Funding social movements on the ground
An illustrative example of the Libra Foundation’s funding approach took place at last month’s Global Climate Action Summit in San Francisco. Or, more accurately, on the streets outside the summit.
As we’ve reported, Libra joined funders like Chorus, Surdna, Kendeda, the 11th Hour Project and Hewlett in supporting Solidarity to Solutions Week, a series of demonstrations and satellite events that critiqued the summit for what activists characterized as an elite-driven, corporate-backed approach. The coalition included several organizations Libra supports, like the Climate Justice Alliance, the Grassroots Global Justice Alliance, and the Center for Story-Based Strategy.
The events surrounding the summit reflected rifts in the liberal funding world that essentially pitted funders against one another. The proceedings also made for some awkward moments for Michael Bloomberg, who made a comment comparing the protesters to Trump supporters who want to “build the wall.”
Libra’s focus on movement building is sharply different from more technocratic approaches to change that tackle specific problems with well-researched, targeted strategies. Such approaches are popular among wealthy donors who want to make the world a better place, but aren’t keen to challenge inequities in ways that might threaten their own position in society. Libra is unusual in that it’s underwritten by living donors and yet is focused on empowering movements that may take issue with how philanthropic fortunes were amassed in the first place.
One way Libra challenges the power of business and capital is by supporting labor movement organizations like the National Domestic Workers Alliance and the Working World. It also funds left-leaning media and journalism through outlets like Mother Jones, the Center for Investigative Reporting, and New Media Ventures.
While Libra has committed to a greater focus on small grassroots organizations, bigger groups have still commanded the largest funding streams, lately. Some examples across Libra’s funding categories include the ACLU, Planned Parenthood, the Drug Policy Alliance, and Human Rights First.
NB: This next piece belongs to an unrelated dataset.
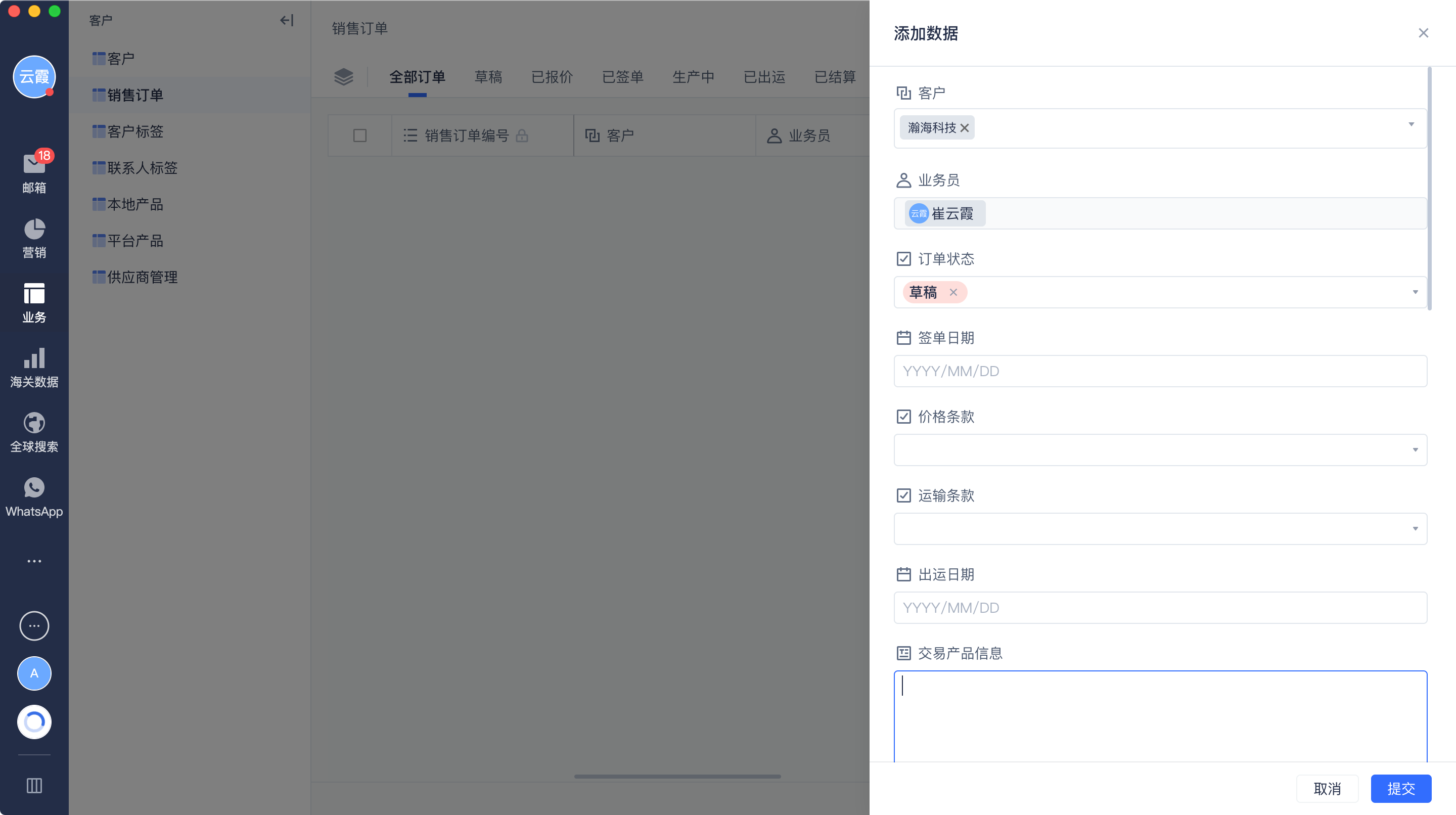Remove the 草稿 order status tag
Screen dimensions: 1456x815
[x=953, y=292]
Like a lot of foundations lately, Libra has engaged in a fair amount of rapid-response grantmaking—for example, to address family separation along the border. As news of human rights abuses emerged, Libra’s board moved $350,000 in rapid response grants to organizations on the ground over a period of three weeks.
In short order, that grantmaking let Libra exercise its network-informed process for finding the best grantees. “We wanted to be able to understand how our current grantees see these emerging issues in relation to what they’re already dealing with,” Hayling told me. In addition to bigger names like the Emergent Fund, the NDWA, and the Center for Gender and Refugee Studies, Libra funded local and Latino-led organizations like Mijente, the Texas Civil Rights Project, and Neta.
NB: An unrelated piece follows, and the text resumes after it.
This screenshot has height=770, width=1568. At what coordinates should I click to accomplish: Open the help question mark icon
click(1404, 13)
That last grantee, Neta, is an excellent example of the kind of grassroots effort Libra wants to fund. It’s intersectional: a bilingual journalism and media organization led by women reporting on the lives of people along the border. And as such, it’s keyed into rising movements and rising movement leaders.
“Many funders are realizing that just having an expert-to-expert policy strategy has not worked,” Hayling said. “We need to be setting people in the community up to lead, and that’s tough for foundations. It’s a new muscle.”